One prioritized site lies within the promoter region of the TRPM1 gene, previously implicated in retinal disorders. The sequence variant at that promoter alters LHX2 binding: the C allele binds LHX2 more strongly than the T allele, and reporter assays showed higher TRPM1 expression with the C allele. These results indicate that the AMD-associated risk from this variant arises because the risk allele reduces LHX2 binding at the TRPM1 promoter, lowering TRPM1 expression in the RPE.

This shows an image of the cells within an eye
Composite of an embryonic mouse eye cup (E14.5) labeled with antibodies against the developmental transcription factors Lhx2 (red) and Otx2 (green), and cultured human retinal pigmented epithelium (RPE) labeled with antibodies against MITF (red) and ZO-1 (green). Credit: Mazal Cohen-Gulkar, composite by Ruth Ashery-Padan

TRPM1 encodes a membrane ion channel with known roles in visual function, and mutations in this gene have been linked to vision deficits in prior studies. The new study connects a common regulatory variant to reduced TRPM1 expression in the RPE, providing a plausible molecular mechanism by which genetic variation increases AMD risk.

The investigators emphasize that combining tissue-specific transcription factor maps with human genetic and epigenomic datasets can reveal causal regulatory variants that underlie complex diseases. Their results define a transcriptional module—centered on LHX2 and OTX2 and including co-factors such as LDB1 and the SWI/SNF (BAF) chromatin remodeling complex—that governs RPE differentiation and function. Intersecting this module with human GWAS, expression quantitative trait loci, and ATAC-seq data from human RPE enabled identification and functional validation of a risk SNP that modulates TRPM1 expression through altered LHX2 activity.

By connecting developmental transcriptional mechanisms to genetic risk, this work provides both a refined model of RPE gene regulation and a concrete example of how noncoding regulatory variation contributes to AMD. Understanding these pathways could help guide future therapeutic strategies that aim to preserve or restore RPE function in AMD.

About this genetics and visual neuroscience research news

Author: Press Office
Source: PLOS
Contact: Press Office – PLOS
Image: The image is credited to Mazal Cohen-Gulkar, composite by Ruth Ashery-Padan

Original Research: Open access. “The LHX2-OTX2 transcriptional regulatory module controls retinal pigmented epithelium differentiation and underlies genetic risk for age-related macular degeneration” by Ruth Ashery-Padan et al., PLOS Biology.


Abstract

The LHX2-OTX2 transcriptional regulatory module controls retinal pigmented epithelium differentiation and underlies genetic risk for age-related macular degeneration

Tissue-specific transcription factors shape cell identity by binding noncoding regulatory regions (cistromes) and controlling gene expression programs. Identifying the combinations of factors that define a cell type, their specific cistromes, and how these regulatory networks relate to complex human traits is a major challenge in biology.

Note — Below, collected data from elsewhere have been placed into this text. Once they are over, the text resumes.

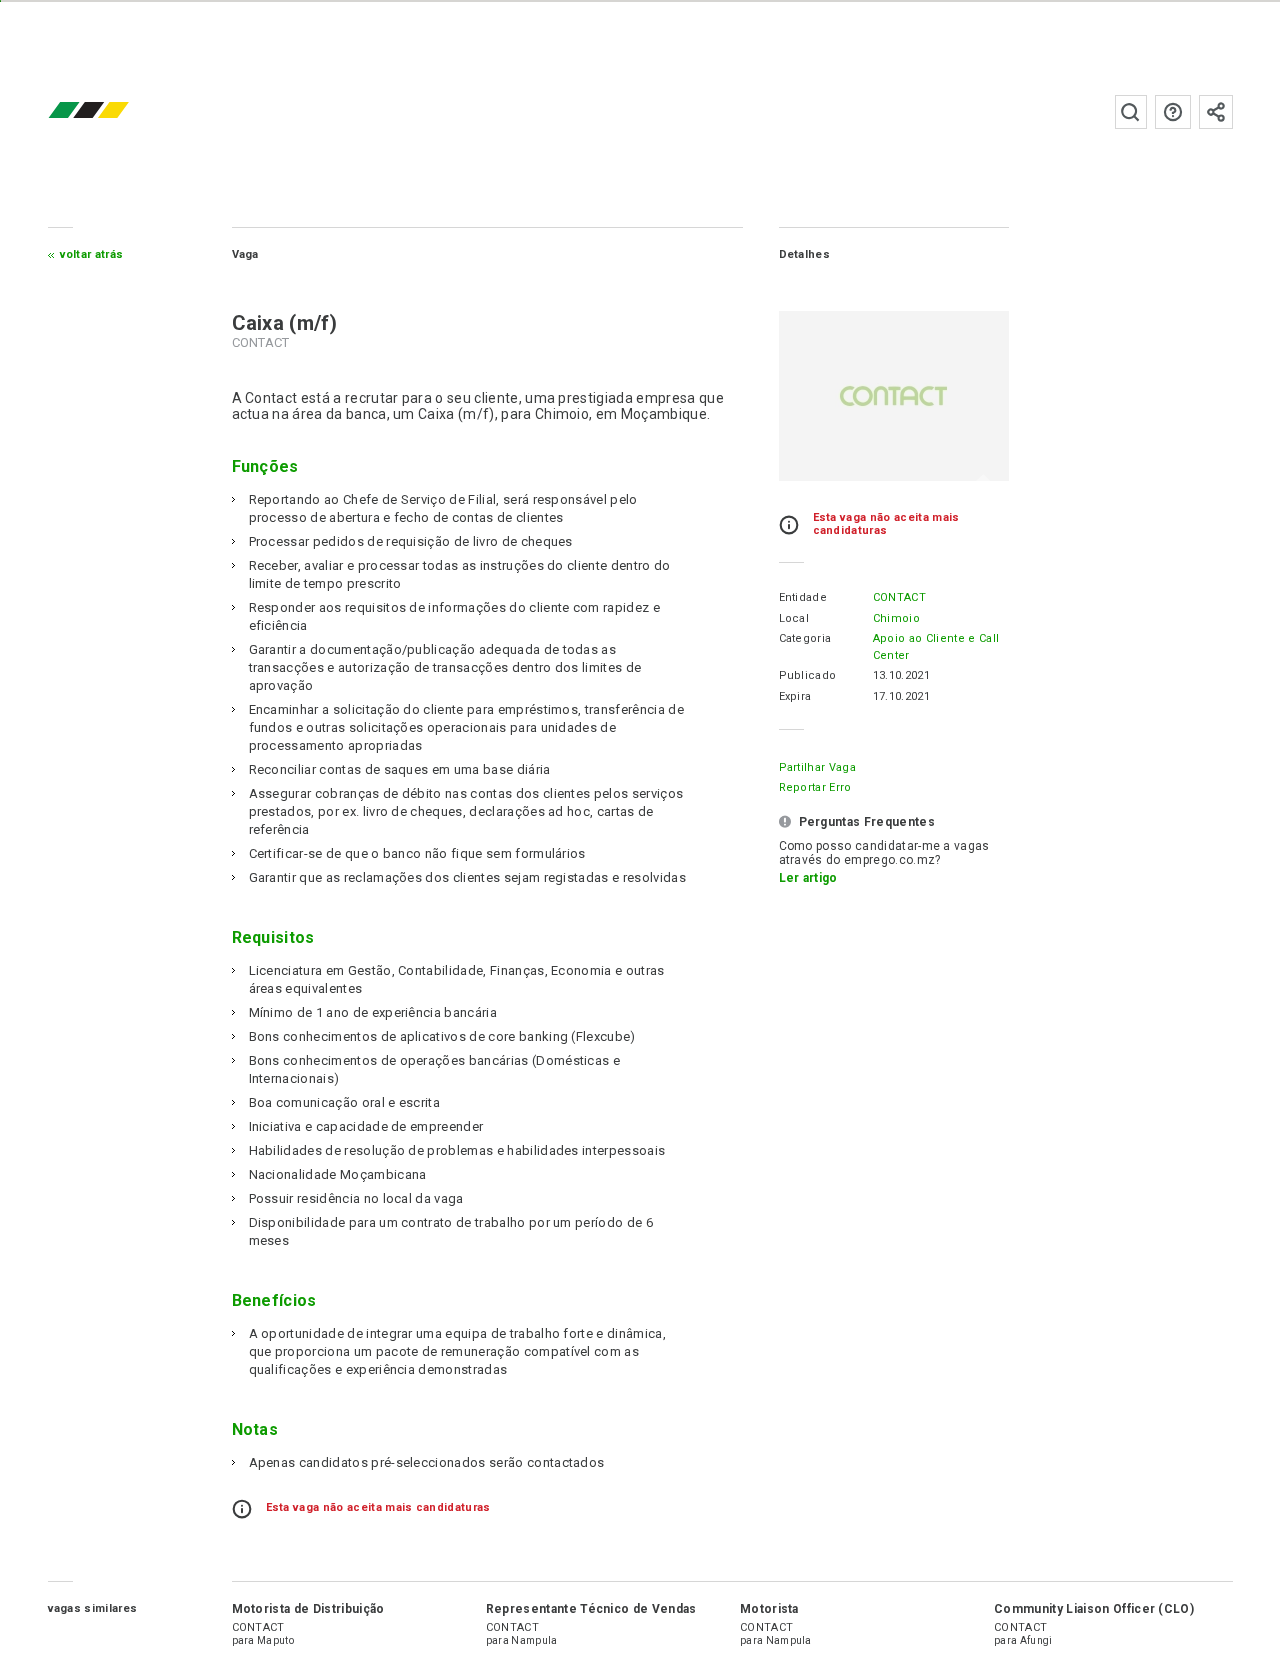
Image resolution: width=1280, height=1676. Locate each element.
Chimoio (896, 618)
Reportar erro (815, 787)
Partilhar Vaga (817, 767)
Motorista (769, 1609)
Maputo (275, 1640)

Focusing on the retinal pigmented epithelium—an essential lineage for retinal development and the primary tissue affected in AMD—the authors combined experiments in stem-cell-derived human RPE, functional studies in mice, and comprehensive transcriptomic and proteomic analyses. They show that developmental transcription factors LHX2 and OTX2 act together with cofactors such as LDB1 and SWI/SNF to regulate the RPE transcriptome.

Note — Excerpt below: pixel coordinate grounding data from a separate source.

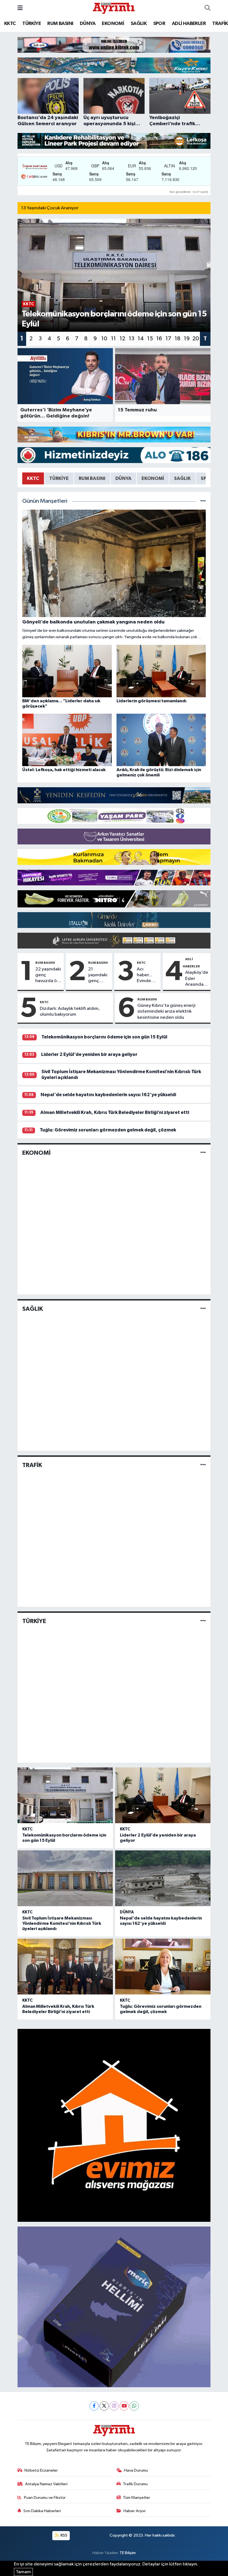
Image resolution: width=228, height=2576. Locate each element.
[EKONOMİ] (203, 1152)
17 (168, 338)
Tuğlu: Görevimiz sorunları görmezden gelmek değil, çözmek (108, 1130)
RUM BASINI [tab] (92, 478)
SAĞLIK (139, 23)
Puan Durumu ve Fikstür (45, 2498)
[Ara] (207, 8)
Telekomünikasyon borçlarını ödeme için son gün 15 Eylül (104, 1037)
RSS (63, 2535)
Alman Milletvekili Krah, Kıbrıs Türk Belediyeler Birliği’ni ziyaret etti (114, 1112)
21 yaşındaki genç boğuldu (97, 975)
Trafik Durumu (135, 2484)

Crucially, intersecting this LHX2-OTX2 cistrome with human expression quantitative trait loci, ATAC-seq data from human RPE, and AMD GWAS results, followed by functional reporter assays, identified a causal regulatory variant that alters TRPM1 expression in the RPE by modulating LHX2 activity at its promoter. The study therefore delineates an RPE transcriptional module and uncovers a regulatory risk SNP that contributes to the multifactorial genetics of AMD.